What the exercise asks
From the line with "Instruction: Open the" through the line with "The height and width of the screenshot is (558, 980).", inclusive, return each line of the data below exactly and leave the rest out.

Exercise input
[Start of section]

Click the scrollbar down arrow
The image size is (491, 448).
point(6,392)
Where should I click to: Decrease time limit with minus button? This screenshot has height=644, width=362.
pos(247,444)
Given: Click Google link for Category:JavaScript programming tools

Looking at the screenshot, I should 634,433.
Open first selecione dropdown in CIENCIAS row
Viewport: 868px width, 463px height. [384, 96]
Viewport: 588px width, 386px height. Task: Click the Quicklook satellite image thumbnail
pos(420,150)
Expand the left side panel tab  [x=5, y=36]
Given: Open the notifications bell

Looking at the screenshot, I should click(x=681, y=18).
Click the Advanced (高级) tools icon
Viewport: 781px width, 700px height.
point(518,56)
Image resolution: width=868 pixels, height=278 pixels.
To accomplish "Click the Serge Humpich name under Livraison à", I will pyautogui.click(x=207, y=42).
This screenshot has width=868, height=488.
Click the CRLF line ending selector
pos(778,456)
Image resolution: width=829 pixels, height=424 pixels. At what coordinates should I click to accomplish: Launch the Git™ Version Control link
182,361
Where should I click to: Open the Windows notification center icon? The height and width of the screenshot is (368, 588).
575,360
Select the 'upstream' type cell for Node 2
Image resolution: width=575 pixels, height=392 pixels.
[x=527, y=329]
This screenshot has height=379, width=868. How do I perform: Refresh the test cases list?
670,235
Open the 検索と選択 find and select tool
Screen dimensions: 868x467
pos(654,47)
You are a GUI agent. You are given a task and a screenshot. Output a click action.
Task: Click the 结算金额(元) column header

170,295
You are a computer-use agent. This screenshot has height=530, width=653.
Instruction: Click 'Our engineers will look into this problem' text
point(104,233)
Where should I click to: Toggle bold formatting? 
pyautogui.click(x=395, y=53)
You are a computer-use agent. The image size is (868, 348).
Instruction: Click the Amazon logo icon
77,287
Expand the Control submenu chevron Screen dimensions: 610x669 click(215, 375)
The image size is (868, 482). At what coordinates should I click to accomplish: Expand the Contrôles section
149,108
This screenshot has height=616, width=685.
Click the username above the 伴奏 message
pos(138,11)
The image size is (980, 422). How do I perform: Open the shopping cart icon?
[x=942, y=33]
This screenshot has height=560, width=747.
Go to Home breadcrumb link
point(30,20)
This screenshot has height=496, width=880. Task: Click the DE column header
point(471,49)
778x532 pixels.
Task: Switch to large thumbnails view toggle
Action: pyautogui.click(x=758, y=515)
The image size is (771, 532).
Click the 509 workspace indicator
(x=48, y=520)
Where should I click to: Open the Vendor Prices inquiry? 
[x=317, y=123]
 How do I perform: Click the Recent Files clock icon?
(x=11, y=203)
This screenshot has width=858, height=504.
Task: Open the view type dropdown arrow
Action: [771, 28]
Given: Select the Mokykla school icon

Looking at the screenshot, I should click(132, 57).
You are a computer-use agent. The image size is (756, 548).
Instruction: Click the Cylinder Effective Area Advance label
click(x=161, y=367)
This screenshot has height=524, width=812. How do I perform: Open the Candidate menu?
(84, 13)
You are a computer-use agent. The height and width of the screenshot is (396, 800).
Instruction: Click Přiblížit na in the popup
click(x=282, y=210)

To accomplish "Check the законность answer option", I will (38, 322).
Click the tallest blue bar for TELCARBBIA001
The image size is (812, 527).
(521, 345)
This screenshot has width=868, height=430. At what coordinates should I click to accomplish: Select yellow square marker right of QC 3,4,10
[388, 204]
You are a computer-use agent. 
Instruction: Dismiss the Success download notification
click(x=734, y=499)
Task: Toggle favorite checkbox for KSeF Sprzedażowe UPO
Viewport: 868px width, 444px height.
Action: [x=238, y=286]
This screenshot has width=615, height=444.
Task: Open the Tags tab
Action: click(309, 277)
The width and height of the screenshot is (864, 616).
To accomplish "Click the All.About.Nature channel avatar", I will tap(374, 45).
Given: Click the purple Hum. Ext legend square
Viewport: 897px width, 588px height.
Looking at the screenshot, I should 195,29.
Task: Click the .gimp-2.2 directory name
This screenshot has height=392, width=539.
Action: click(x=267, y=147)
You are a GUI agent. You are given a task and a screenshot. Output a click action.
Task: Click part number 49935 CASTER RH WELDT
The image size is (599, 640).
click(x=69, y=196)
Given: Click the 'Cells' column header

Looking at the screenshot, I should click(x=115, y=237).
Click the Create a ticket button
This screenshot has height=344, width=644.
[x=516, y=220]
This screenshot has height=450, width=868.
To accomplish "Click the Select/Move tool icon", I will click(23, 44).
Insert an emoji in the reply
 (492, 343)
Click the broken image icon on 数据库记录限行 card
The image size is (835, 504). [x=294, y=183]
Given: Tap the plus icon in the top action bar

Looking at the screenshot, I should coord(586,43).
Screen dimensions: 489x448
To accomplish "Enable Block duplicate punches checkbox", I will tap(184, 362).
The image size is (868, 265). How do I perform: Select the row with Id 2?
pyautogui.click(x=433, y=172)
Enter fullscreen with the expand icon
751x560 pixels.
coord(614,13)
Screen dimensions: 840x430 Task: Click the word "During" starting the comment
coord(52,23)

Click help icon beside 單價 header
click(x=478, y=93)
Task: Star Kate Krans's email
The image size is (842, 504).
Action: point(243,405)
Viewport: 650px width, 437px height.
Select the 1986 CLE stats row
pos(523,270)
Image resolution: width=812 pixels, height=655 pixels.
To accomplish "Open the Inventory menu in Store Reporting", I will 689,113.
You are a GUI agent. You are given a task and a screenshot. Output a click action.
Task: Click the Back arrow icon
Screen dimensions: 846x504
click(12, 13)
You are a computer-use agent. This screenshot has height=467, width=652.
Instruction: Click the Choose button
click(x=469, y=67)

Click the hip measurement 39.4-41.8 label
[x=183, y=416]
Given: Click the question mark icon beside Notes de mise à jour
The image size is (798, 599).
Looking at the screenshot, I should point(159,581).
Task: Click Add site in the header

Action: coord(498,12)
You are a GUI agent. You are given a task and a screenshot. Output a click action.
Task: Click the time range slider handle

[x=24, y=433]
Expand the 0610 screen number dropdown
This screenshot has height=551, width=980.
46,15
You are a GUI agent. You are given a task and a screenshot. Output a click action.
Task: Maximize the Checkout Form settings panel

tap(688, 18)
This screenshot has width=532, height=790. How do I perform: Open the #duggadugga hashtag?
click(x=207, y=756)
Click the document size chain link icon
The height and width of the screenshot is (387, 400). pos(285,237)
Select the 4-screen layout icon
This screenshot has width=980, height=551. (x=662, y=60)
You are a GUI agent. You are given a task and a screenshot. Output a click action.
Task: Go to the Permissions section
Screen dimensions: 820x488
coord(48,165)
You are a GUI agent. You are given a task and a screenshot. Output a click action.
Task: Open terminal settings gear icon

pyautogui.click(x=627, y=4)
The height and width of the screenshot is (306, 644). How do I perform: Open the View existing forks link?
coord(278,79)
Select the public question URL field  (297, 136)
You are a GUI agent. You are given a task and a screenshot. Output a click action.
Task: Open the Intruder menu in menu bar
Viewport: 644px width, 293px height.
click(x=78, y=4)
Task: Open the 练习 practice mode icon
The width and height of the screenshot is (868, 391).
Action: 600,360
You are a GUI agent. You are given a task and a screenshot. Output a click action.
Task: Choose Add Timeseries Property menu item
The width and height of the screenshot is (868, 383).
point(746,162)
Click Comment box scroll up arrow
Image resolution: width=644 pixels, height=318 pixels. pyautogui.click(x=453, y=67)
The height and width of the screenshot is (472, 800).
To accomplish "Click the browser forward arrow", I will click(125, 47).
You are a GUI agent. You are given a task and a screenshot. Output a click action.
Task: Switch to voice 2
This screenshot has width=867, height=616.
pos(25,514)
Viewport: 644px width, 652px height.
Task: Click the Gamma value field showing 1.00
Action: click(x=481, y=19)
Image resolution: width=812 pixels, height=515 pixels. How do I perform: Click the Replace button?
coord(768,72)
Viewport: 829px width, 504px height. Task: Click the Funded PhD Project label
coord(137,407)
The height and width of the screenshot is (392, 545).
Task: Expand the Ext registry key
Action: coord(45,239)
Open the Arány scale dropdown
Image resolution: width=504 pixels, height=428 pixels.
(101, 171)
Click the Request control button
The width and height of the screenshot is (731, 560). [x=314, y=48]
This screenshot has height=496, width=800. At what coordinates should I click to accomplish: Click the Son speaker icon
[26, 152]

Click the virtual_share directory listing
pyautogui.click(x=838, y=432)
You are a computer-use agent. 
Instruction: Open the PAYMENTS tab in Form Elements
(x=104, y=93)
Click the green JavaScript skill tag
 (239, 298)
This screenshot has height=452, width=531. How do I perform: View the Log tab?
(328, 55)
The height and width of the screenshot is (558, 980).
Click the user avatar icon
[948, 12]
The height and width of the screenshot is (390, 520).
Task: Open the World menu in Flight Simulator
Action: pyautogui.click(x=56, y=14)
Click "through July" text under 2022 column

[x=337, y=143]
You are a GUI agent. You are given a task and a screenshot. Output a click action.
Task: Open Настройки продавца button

[End of section]

Result of the task
Instruction: Open the PAYMENTS tab in Form Elements
(x=104, y=93)
Click the green JavaScript skill tag
 (239, 298)
This screenshot has height=452, width=531. How do I perform: View the Log tab?
(328, 55)
The height and width of the screenshot is (558, 980).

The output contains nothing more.